Dr. Rakesh Kumar 92% (130 ratings)
MS - Orthopaedics, MBBS
Orthopedist, Delhi  •  18 years experience
Bankart's Lesion - What Exactly Is It?

The shoulder is one of the most intricate joints in the body and given that it is subjected to a lot of lifting and movements, there are chances for it to tear or dislocate. The shoulder is a ball-and-socket joint with the socket in the shoulder, and the ball in the upper arm. The joint space between the two bones is surrounded by cartilage, and the space between the two is filled with fluid. Especially in athletes, due to forceful movement, this joint could get dislocated or the cartilage could tear.

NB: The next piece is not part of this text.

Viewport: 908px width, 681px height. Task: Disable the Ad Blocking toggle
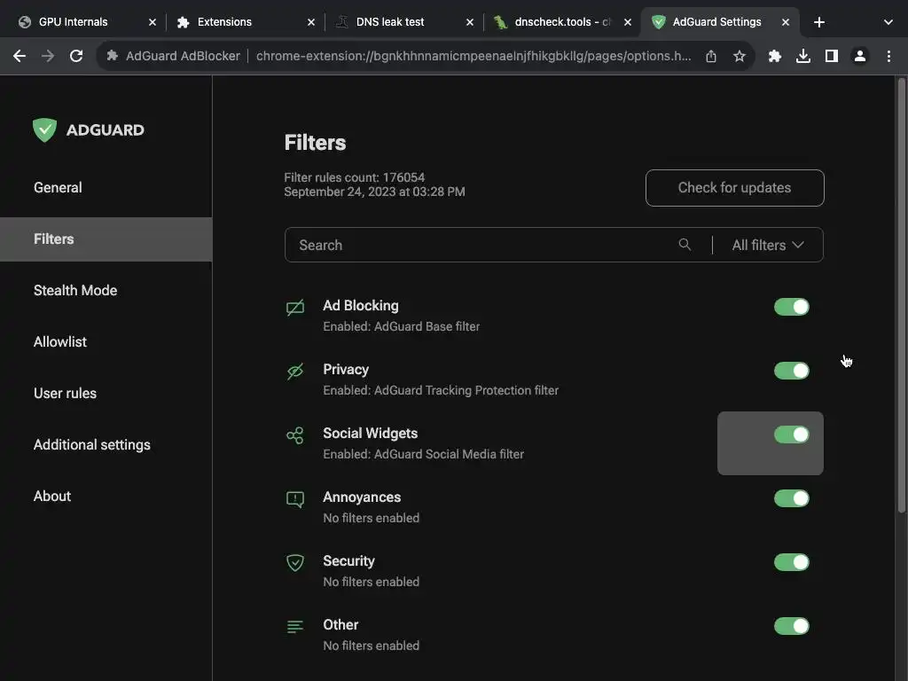(x=791, y=307)
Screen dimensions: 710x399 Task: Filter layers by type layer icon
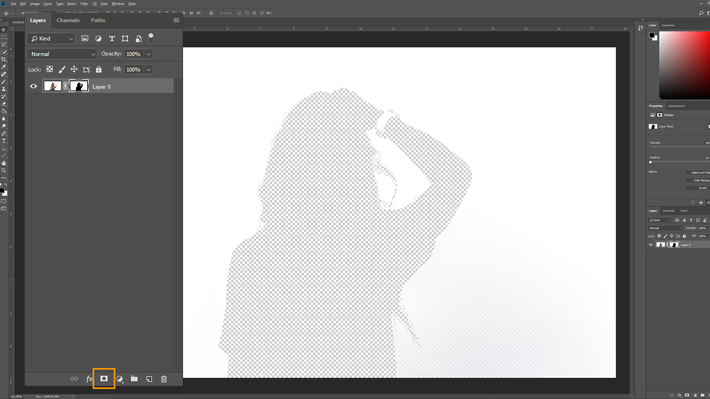[111, 39]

The Bankart lesion is when there is a tear of the cartilage in the central anterior shoulder. This causes the cartilage to be damaged, allowing the humeral head to slip down from the socket. When the arm is extended down or to the side, it is commonly dislocated. This can happen posteriorly also, but this movement and so the injury is less likely than an anterior dislocation. If there is also a fracture of the shoulder bone with this dislocation, then it is known as bony or osseous Bankart lesion.

Causes: Bankart lesions can be acute or chronic. Acute is when there is sudden dislocation due to sports activity or accidents. Repetitive use of the shoulder can also lead to chronic Bankart lesions. This is usually seen in sportspersons like swimmers, tennis players, and weightlifters.

Signs and Symptoms:

  1. Pain: The most common symptom with Bankart is shoulder pain that restricts any kind of movement. One may find it difficult pick up things or lifting your hands and in some cases, it is difficult to even sit straight.
  2. Weakness: The shoulder feels weak and one is unable to perform normal activities
  3. Instability: One may lose the grip and strength.
  4. Limited movement: The range of motion of the shoulder may be reduced compared to before the injury.
  5. Crackling: The damage to the fibrous cartilage produces a crackling sound, which can be heard during the movement of the shoulder.

Diagnosis: A combination of symptoms, physical examination, X-ray, and MRI can help in confirming the diagnosis.

The course of treatment depends on the cause and condition of the patient. An exercise regimen is prescribed as the first step in the treatment process. If there is inadequate progress, or if the pain seems to be recurrent, open or closed shoulder surgery may be recommended to include the following:

  • Arthroscopy (closed surgery) to repair the cartilage damage
  • Ligament re-attachment
  • Bone reshaping
  • Cartilage build up and reshaping
  • Ligament repair to improve stability

Any of these shoulder surgeries would be followed up with measures to reduce further injury. It is therefore advised to visit a doctor in case of any such discomfort as he/she will be able to find out the severity of the situation and devise a treatment plan accordingly.